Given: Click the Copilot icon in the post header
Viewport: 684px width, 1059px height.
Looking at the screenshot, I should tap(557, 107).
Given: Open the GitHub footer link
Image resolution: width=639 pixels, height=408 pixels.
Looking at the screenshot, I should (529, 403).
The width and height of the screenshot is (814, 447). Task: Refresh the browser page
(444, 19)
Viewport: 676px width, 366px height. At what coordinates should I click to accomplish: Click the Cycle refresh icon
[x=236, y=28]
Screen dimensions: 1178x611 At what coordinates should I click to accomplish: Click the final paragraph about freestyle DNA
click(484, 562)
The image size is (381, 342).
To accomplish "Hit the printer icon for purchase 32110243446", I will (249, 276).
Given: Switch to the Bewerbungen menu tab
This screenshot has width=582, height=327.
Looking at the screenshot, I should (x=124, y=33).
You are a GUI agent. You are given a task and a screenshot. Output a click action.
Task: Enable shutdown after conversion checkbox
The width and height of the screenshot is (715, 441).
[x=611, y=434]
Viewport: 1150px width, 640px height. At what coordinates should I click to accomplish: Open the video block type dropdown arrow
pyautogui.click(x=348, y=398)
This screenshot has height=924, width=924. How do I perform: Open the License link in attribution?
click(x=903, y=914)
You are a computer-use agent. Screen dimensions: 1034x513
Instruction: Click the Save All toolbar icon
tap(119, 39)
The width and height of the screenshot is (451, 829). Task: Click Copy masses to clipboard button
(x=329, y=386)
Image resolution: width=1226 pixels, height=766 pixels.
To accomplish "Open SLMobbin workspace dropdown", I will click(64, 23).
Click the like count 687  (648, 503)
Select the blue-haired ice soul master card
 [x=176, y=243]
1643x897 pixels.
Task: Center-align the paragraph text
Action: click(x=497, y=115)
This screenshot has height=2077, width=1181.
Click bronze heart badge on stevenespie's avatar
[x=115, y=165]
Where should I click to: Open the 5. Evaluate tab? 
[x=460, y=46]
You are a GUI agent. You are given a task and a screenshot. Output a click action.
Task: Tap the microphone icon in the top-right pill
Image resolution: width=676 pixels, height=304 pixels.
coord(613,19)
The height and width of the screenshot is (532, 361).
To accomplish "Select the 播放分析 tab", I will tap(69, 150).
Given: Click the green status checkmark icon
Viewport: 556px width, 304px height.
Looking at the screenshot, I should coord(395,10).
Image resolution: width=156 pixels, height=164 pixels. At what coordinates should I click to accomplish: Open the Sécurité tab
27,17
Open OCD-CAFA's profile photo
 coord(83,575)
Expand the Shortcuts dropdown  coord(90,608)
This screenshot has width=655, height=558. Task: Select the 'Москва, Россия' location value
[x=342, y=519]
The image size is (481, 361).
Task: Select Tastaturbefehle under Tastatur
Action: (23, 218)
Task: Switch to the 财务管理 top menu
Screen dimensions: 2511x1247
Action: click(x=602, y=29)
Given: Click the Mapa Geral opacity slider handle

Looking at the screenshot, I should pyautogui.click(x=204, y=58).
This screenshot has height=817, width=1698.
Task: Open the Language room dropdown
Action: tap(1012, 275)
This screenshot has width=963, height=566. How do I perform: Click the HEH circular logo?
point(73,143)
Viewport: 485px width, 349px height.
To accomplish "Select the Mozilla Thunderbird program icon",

§ §

▸ **What is required**
Convert the entries, from the line that contains "This screenshot has width=655, height=558." through the last line of the entries, into a Markdown table with the columns Row and Entry line. Number each row, and leave out blank lines.

▸ **Written solution**
| Row | Entry line |
|---|---|
| 1 | This screenshot has width=655, height=558. Task: Select the 'Москва, Россия' location value |
| 2 | [x=342, y=519] |
| 3 | The image size is (481, 361). |
| 4 | Task: Select Tastaturbefehle under Tastatur |
| 5 | Action: (23, 218) |
| 6 | Task: Switch to the 财务管理 top menu |
| 7 | Screen dimensions: 2511x1247 |
| 8 | Action: click(x=602, y=29) |
| 9 | Given: Click the Mapa Geral opacity slider handle |
| 10 | Looking at the screenshot, I should pyautogui.click(x=204, y=58). |
| 11 | This screenshot has height=817, width=1698. |
| 12 | Task: Open the Language room dropdown |
| 13 | Action: tap(1012, 275) |
| 14 | This screenshot has width=963, height=566. How do I perform: Click the HEH circular logo? |
| 15 | point(73,143) |
| 16 | Viewport: 485px width, 349px height. |
| 17 | To accomplish "Select the Mozilla Thunderbird program icon", |